Patients with adult-onset immunodeficiency due to IFN-γ autoantibodies have been reported with disseminated fungal infections before. Disseminated histoplasmosis was found in seven of 97 patients from Thailand and Taiwan, while also other disseminated fungal infections, with Cryptococcus neoformans (in ten patients) and Penicillium marneffei (in seven patients), were found [5]. In 20 patients from Northern Thailand Penicillium marneffei was the most abundant disseminated fungal pathogen, while Cryptococcus and Histoplasma were also found [18]. No Aspergillus or Candida infections were reported in those two studies, confirming the observation that was made in patients with genetic defects that the control of various fungal pathogens requires different pathways. For the control of Histoplasma T cells, monocytes, and macrophages are the critical elements [13], while for the control of Aspergillus superoxide formation is essential and for the control of Candida the DECTIN1 and IL-17 pathways are essential. That not a larger proportion of patients with genetic defects in the type 1 cytokine pathway or with IFN-γ autoantibodies develop Histoplasma infections may have to do with the geographical distribution of Histoplasma. While NTM are ubiquitously present, Histoplasma has a geographically limited distribution as it is found mainly in soil that contains large amounts of bird or bat excreta [19].

One patient from South Africa, living in the UK, was reported with IFN-γ autoantibodies. Whether this patient was of African or Asian (or other) descent was not specified [20]. Our patient is, therefore, the first patient from definite African descent who was found to produce IFN-γ autoantibodies. Including our patient, in total five patients have now been reported that developed IFN-γ autoantibodies that were not of Asian descent [4, 20]. It is important to remember that although a patient does not have an Asian background, IFN-γ autoantibodies that cause opportunistic bacterial or fungal infections may nevertheless be present.

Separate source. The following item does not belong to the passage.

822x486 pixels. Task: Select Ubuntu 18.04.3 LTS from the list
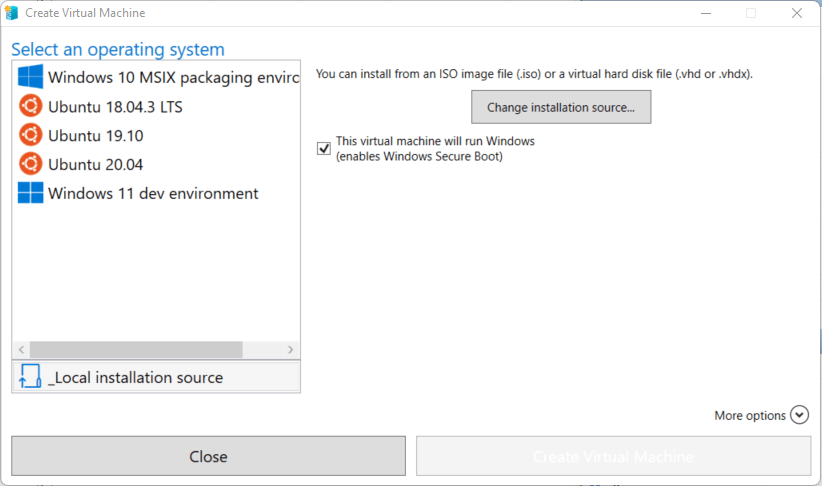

The autoantibodies in this patient were effectively inhibiting IFN-γ signalling but due to their low concentration at onset these were initially missed. One should keep in mind that patients that develop adult-onset immunodeficiency due to autoantibodies against IFN-γ may have a period in which the autoantibodies are not present at a high concentration yet but are nevertheless clinically relevant.